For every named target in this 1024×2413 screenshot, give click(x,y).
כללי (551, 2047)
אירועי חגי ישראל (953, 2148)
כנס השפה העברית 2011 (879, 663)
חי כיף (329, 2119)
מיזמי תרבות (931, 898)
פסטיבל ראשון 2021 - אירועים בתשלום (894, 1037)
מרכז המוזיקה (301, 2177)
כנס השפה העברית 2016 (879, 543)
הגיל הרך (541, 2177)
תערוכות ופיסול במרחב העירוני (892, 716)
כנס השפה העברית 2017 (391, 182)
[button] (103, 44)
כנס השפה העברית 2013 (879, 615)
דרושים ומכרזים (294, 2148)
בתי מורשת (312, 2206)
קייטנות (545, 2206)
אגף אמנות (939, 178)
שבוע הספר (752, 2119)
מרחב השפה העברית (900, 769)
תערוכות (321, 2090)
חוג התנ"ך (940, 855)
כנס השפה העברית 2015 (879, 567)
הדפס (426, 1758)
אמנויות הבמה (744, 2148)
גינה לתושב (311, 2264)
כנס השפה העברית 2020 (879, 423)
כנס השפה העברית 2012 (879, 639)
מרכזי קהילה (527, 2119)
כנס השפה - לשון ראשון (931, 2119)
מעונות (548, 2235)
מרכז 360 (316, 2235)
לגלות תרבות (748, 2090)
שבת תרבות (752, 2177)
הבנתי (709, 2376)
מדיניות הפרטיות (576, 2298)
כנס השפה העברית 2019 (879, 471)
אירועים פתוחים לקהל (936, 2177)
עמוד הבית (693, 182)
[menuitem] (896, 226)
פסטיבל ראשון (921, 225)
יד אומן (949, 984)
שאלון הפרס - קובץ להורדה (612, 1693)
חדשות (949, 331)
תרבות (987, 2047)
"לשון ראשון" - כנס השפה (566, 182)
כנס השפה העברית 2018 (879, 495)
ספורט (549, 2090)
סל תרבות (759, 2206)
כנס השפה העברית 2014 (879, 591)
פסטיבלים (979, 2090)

───

Aim —
Please rewrite all of the material above, switching "screenshot" to "page" and leaving everything else as it is.

The answer —
For every named target in this 1024×2413 page, give click(x,y).
כללי (551, 2047)
אירועי חגי ישראל (953, 2148)
כנס השפה העברית 2011 (879, 663)
חי כיף (329, 2119)
מיזמי תרבות (931, 898)
פסטיבל ראשון 2021 - אירועים בתשלום (894, 1037)
מרכז המוזיקה (301, 2177)
כנס השפה העברית 2016 (879, 543)
הגיל הרך (541, 2177)
תערוכות ופיסול במרחב העירוני (892, 716)
כנס השפה העברית 2017 (391, 182)
[button] (103, 44)
כנס השפה העברית 2013 (879, 615)
דרושים ומכרזים (294, 2148)
בתי מורשת (312, 2206)
קייטנות (545, 2206)
אגף אמנות (939, 178)
שבוע הספר (752, 2119)
מרחב השפה העברית (900, 769)
תערוכות (321, 2090)
חוג התנ"ך (940, 855)
כנס השפה העברית 2015 (879, 567)
הדפס (426, 1758)
אמנויות הבמה (744, 2148)
גינה לתושב (311, 2264)
כנס השפה העברית 2020 (879, 423)
כנס השפה העברית 2012 (879, 639)
מרכזי קהילה (527, 2119)
כנס השפה - לשון ראשון (931, 2119)
מעונות (548, 2235)
מרכז 360 (316, 2235)
לגלות תרבות (748, 2090)
שבת תרבות (752, 2177)
הבנתי (709, 2376)
מדיניות הפרטיות (576, 2298)
כנס השפה העברית 2019 (879, 471)
אירועים פתוחים לקהל (936, 2177)
עמוד הבית (693, 182)
[menuitem] (896, 226)
פסטיבל ראשון (921, 225)
יד אומן (949, 984)
שאלון הפרס - קובץ להורדה (612, 1693)
חדשות (949, 331)
תרבות (987, 2047)
"לשון ראשון" - כנס השפה (566, 182)
כנס השפה העברית 2018 (879, 495)
ספורט (549, 2090)
סל תרבות (759, 2206)
כנס השפה העברית 2014 (879, 591)
פסטיבלים (979, 2090)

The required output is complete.